又八年,康熙削藩,吴三桂以复明为号召,兴兵反清。岭南三大家的首席屈大均信以为真,欣喜若狂,星夜奔赴广西投吴。三藩旋而战败,陈恭尹也受牵连,陷狱两百多天,幸得友人相救始脱。
经此变故,陈恭尹锐气消磨殆尽,心存畏惧,修建了一处岭南民居,取名育贤坊,日夕与清廷权贵唱酬,以作保身之策。因此被时人讥讽:可怜一代夷齐志,错认侯门是首阳。然而,他始终掌握着一个底线,就是不到清廷做官,以明末遗民的身份终老于广州。
遗民与变节者的区别,就在于前者至死不做新朝的官,后者却在新朝任过哪怕一天的职。
在满清做个遗民还是惬意的,明朝遗民绝不是像后世的四类分子一样,一辈子夹着尾巴做人。他们照样可以讲学,做学问,照样可以访友,照样可以吟诗。只要不写那种清风不识字,何事乱翻书的狗屁文字就行了。在拿枪的军人和拿刀的百姓被消灭之后,这些拿笔的敌人,在清廷眼里确实不值一提。

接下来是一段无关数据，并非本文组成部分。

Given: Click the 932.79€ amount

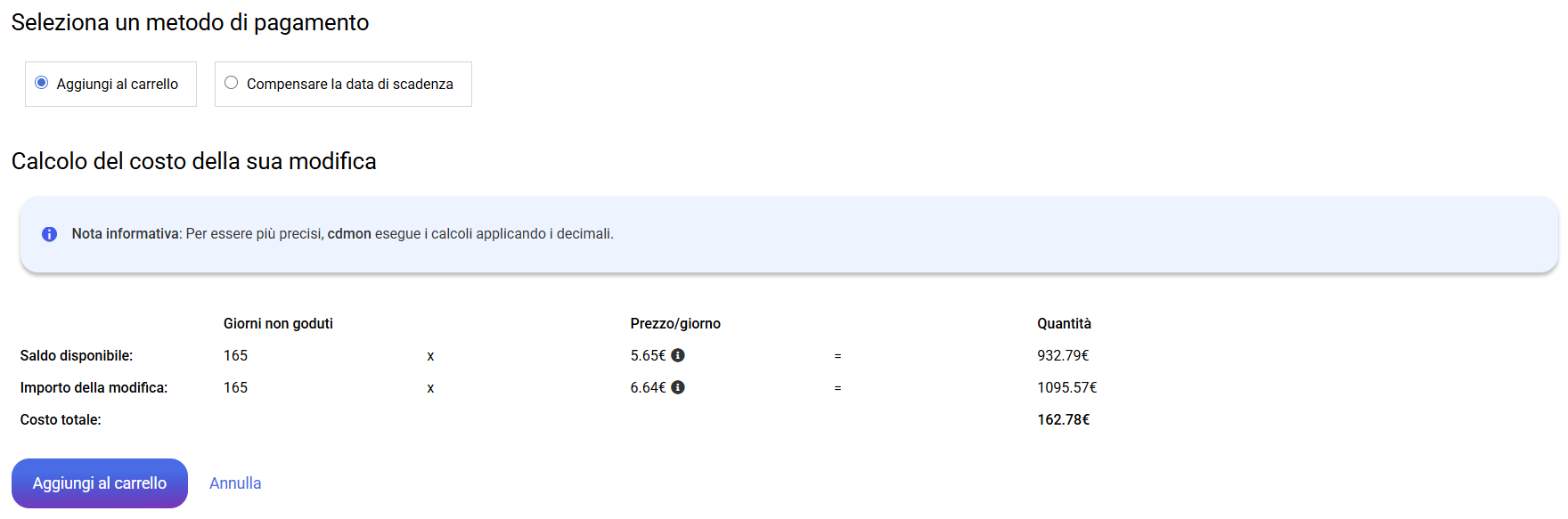Looking at the screenshot, I should tap(1063, 356).
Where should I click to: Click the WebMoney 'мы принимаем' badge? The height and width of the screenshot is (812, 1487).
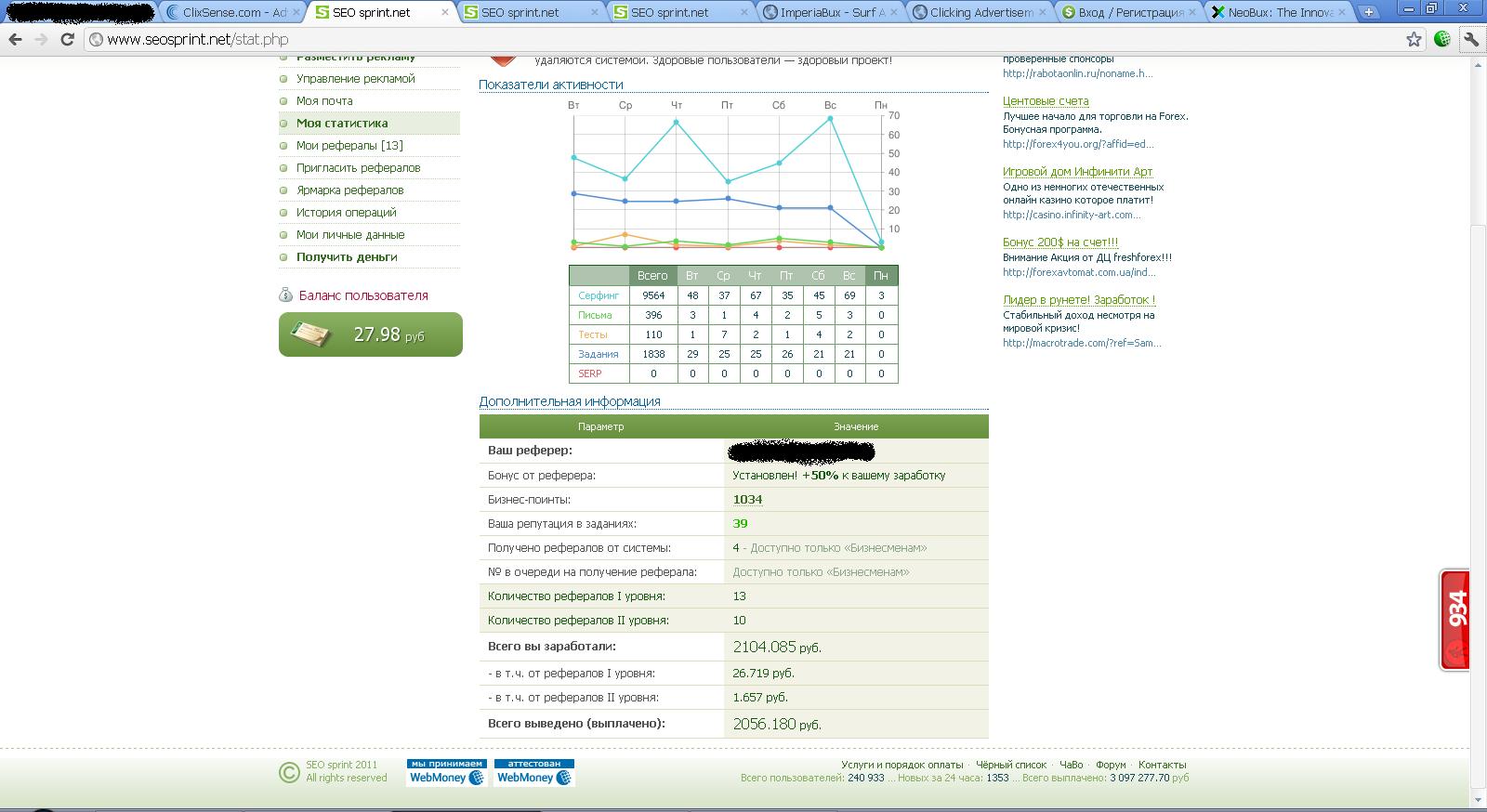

一六四五年天下粗定,一大批反清人士即被清太宗特赦。其中就有中原的九名义士,随同朝鲜世子凤林大君去到汉城,继续从事反清复明大业。天不佑明而佑朝鲜,朝鲜兵马行到半路,世子病逝。假若过了鸭绿江,朝鲜很可能在三百多年前就被除名了。流落朝鲜的明朝九义士,至今已有了三千多名后裔。每年正月初四明朝开国纪念日和三月十九崇祯殉难日,都要举行大型纪念活动,除了日据时期,三百多年来一直不断。明代衣冠,永历年号,从无变化,以示缅怀故国。
实际上,明朝已经成了一个图腾,印在了遗民的心上。它再也不是刻薄寡恩的崇祯,也不是昏庸无能的南明,而是故国衣冠、汉家文冢。那个时代的思想家王夫之说道,天下可禅可继可革,而不可使异类问之,抗清复明的真正目的,是为了保存中华文化。
这些遗民在真刀真枪的抵抗失败后,大都转向了文化方面。或讲学,传承儒家文化,或吟诗,感时怀古,抒发亡国之悲,间或也表达矢志复明的决心。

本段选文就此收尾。